Tasks and exercises:
- 1) Reproduce the passage from the figure skating study below, starting at "Despite these implications, this" and ending at "of the results.".
- 2) In the figure skating study below, in what kind of competition do all of the gender-specific influences on interim leaders disappear?

Text to read:

Despite these implications, this study has several limitations, all of which suggest directions for future research. First, this study did not directly measure the degree of pressure skaters perceive but instead made inferences based on certain circumstances. The two circumstances examined in this study represent the situations that impose competitive pressure. However, they are still insufficient in comprehending all possible situations inducing competitive pressures. Future research needs to specify alternative variables such as individual traits [51] or financial incentives [52] and also needs to employ other methodologies to increase the robustness of the results.
Second, this study drew on a single empirical context to examine the impact of gender difference and effect of mixed-gender competitions on competitive pressure. Future research must apply these findings to other sports competitions or experimental conditions as well as alternative factors that can affect the mixed-gender effects to enhance the generalizability of the findings and gain further insights.
Finally, this study only focused on a comparison of interim leader performance between segregated- and mixed-gender competitions. Due to data limitations, it was not possible to compare the performance of mixed- and single-gender team competitions. To deepen our understanding of the effects of mixed-gender competitions, it would be beneficial for future studies to investigate how athletic performance differs under competitive pressure between single- and mixed-gender teams.

7. Conclusions

This study conducted an analysis to test the hypothesis that male, female and mixed-gender interim leaders react differently under competitive pressure in dynamic tournaments. Using figure skating as a real-life professional competition, the results confirmed the following with regard to segregated- and mixed-gender competitions: (1) Female interim leaders perform poorly when a highly-qualified trailing skater, specifically a recent gold medalist, tails them most closely. (2) Female interim leaders also underperform when they compete at their home field, but this home disadvantage does not apply to first rank holders. (3) Male interim leaders are not influenced by highly-qualified trailing skaters, and perform better in home-field competitions. (4) Instead, male interim leaders underperform when they are tailing competitors with large score gaps. (5) In mixed-gender competitions, all of these gender-specific influences disappear.
Together, the results proved that gender-specific disadvantages exist in terms of competitive pressure, but they might be mitigated by mixed-gender competitions. Additionally, through the analysis results, this study provides new contingencies to explain existing conflicting arguments surrounding the different gender sensitivity under competitive pressure and the influence of supportive audiences. In this regard, despite the aforementioned limitations, the approach and findings of this study help extend the literature and provide timely advice for the promotion of mixed-gender competitions in practice. The author hopes that these contributions will help increase the awareness in terms of achieving sustainable development in the sports management field.


This work was supported by Inha University Research Grant.

Institutional Review Board Statement

Not applicable.

Informed Consent Statement

Not applicable.

Data Availability Statement

Not available.

Conflicts of Interest

The author declares no conflict of interest.

Provided data:

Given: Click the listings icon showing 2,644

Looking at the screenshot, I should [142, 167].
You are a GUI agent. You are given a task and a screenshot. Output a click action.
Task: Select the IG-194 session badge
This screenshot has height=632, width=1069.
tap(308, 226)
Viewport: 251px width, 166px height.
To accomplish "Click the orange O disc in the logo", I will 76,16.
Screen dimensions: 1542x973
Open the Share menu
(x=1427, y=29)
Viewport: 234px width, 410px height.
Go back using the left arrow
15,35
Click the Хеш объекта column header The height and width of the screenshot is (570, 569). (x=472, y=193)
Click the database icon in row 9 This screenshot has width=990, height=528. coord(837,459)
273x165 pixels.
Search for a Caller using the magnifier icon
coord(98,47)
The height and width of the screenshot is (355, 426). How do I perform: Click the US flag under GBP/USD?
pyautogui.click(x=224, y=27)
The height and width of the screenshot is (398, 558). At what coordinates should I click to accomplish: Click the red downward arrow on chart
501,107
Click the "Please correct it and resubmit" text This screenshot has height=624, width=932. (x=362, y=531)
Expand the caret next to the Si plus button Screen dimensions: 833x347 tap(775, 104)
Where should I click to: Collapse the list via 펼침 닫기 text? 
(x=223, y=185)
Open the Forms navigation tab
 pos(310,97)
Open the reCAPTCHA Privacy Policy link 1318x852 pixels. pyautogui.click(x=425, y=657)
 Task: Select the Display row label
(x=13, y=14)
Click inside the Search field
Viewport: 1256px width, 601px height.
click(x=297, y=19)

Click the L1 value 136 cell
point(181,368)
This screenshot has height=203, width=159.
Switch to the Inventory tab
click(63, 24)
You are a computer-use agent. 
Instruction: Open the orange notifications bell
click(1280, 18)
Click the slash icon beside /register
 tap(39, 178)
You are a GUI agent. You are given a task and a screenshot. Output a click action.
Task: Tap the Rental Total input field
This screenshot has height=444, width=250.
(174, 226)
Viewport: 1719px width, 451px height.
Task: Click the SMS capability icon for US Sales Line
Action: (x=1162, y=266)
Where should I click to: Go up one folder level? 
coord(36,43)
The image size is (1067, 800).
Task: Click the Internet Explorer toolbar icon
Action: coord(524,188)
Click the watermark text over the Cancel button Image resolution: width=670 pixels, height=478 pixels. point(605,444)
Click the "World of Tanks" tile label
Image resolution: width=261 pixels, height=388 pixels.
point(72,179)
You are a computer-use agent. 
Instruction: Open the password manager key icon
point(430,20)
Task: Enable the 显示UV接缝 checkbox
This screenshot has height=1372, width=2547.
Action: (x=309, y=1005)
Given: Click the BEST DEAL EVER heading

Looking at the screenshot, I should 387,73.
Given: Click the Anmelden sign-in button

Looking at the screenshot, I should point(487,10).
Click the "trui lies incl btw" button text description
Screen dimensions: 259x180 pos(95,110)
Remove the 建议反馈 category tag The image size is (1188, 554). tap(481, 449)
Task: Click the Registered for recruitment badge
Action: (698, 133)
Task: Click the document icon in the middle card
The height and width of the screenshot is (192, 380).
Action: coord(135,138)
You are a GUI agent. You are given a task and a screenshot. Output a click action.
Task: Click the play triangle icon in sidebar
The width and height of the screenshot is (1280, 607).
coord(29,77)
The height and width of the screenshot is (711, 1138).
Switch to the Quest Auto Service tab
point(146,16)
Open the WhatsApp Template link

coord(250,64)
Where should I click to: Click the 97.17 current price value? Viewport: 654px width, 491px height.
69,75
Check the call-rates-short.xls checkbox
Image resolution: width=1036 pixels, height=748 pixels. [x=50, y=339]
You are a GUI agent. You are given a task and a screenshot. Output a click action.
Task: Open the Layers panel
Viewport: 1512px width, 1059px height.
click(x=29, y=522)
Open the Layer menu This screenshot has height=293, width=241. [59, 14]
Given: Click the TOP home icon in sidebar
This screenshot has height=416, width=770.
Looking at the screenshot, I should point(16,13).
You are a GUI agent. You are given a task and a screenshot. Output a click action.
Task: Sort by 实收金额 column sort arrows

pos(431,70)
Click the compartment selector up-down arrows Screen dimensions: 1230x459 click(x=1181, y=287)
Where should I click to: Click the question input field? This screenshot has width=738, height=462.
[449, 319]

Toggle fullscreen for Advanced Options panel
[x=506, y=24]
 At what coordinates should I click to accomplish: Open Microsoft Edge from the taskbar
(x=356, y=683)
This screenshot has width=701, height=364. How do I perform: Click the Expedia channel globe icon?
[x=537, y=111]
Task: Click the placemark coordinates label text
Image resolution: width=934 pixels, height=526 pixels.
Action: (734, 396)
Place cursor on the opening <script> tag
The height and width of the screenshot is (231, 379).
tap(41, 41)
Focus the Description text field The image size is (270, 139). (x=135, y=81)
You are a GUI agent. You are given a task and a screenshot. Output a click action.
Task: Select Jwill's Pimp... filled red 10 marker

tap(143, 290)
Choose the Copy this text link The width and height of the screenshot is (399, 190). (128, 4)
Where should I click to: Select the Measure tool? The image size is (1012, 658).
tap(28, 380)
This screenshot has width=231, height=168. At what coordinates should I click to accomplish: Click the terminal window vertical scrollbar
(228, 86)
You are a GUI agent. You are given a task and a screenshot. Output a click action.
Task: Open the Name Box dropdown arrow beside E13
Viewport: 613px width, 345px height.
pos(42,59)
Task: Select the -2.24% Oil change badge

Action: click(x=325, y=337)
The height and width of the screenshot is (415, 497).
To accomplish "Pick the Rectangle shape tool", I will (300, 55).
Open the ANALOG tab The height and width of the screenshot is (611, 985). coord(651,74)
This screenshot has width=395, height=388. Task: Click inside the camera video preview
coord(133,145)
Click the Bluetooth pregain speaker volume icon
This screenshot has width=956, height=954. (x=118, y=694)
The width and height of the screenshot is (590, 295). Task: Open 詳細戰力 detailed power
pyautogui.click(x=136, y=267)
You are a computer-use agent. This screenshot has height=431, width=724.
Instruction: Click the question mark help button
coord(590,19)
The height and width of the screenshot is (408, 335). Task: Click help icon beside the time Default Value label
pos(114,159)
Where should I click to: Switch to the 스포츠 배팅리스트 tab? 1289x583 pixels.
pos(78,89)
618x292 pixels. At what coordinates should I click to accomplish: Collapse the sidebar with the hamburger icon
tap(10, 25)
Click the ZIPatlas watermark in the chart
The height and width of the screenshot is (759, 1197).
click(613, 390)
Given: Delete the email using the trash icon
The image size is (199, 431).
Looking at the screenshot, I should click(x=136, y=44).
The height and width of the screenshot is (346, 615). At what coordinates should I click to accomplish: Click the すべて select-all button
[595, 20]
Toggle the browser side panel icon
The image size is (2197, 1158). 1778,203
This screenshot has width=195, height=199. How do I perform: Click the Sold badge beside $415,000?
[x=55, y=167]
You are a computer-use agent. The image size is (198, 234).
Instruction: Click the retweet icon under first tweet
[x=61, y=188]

Full solutions:
- 1)
Despite these implications, this study has several limitations, all of which suggest directions for future research. First, this study did not directly measure the degree of pressure skaters perceive but instead made inferences based on certain circumstances. The two circumstances examined in this study represent the situations that impose competitive pressure. However, they are still insufficient in comprehending all possible situations inducing competitive pressures. Future research needs to specify alternative variables such as individual traits [51] or financial incentives [52] and also needs to employ other methodologies to increase the robustness of the results.

- 2) They disappear in mixed-gender competitions.